Economic anxiety drives the message
The proposal lands as public unease about AI grows. About 70% of college students see artificial intelligence as a threat to their job prospects, according to a 2025 Harvard Kennedy School poll. Data center projects have drawn local opposition over electricity demand and water consumption. States including Ohio and Virginia have moved to reconsider tax incentives for the facilities. Sanders said he plans to make AI ownership and wealth inequality central to his "Fighting Oligarchy" message on the campaign trail. "Workers will be thrown out of their jobs while billionaires, multi-billionaires become even richer," he said. "The American people are aware of that and don't want to see it happen."
Why this matters for government and IT professionals
The legislation, if enacted, would fundamentally alter the ownership structure of firms that supply AI infrastructure to federal agencies and contractors.
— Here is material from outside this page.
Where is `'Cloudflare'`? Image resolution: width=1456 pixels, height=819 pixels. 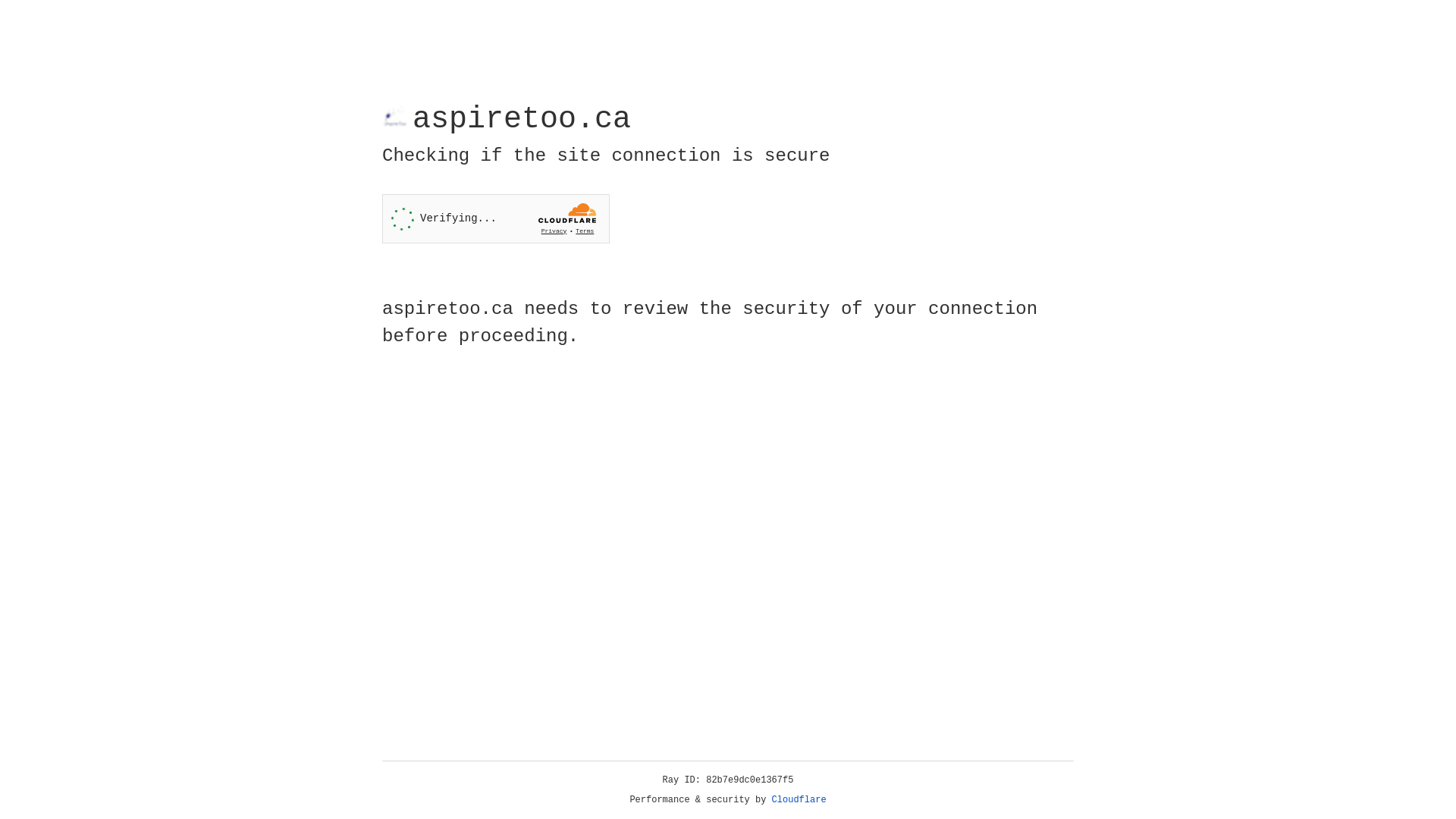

Government IT managers and developers working on procurement, model deployment, or data center operations would face a new stakeholder: a commission with voting power over corporate strategy, pricing, and product roadmaps. The fund's mandate to block decisions that hurt the public could affect everything from model licensing terms to the environmental permitting of data centers. Even if the bill does not pass in its current form, the level of political attention signals that public ownership frameworks are entering serious policy discussions - and that workforce displacement concerns are shaping legislative appetite faster than many in the industry anticipated.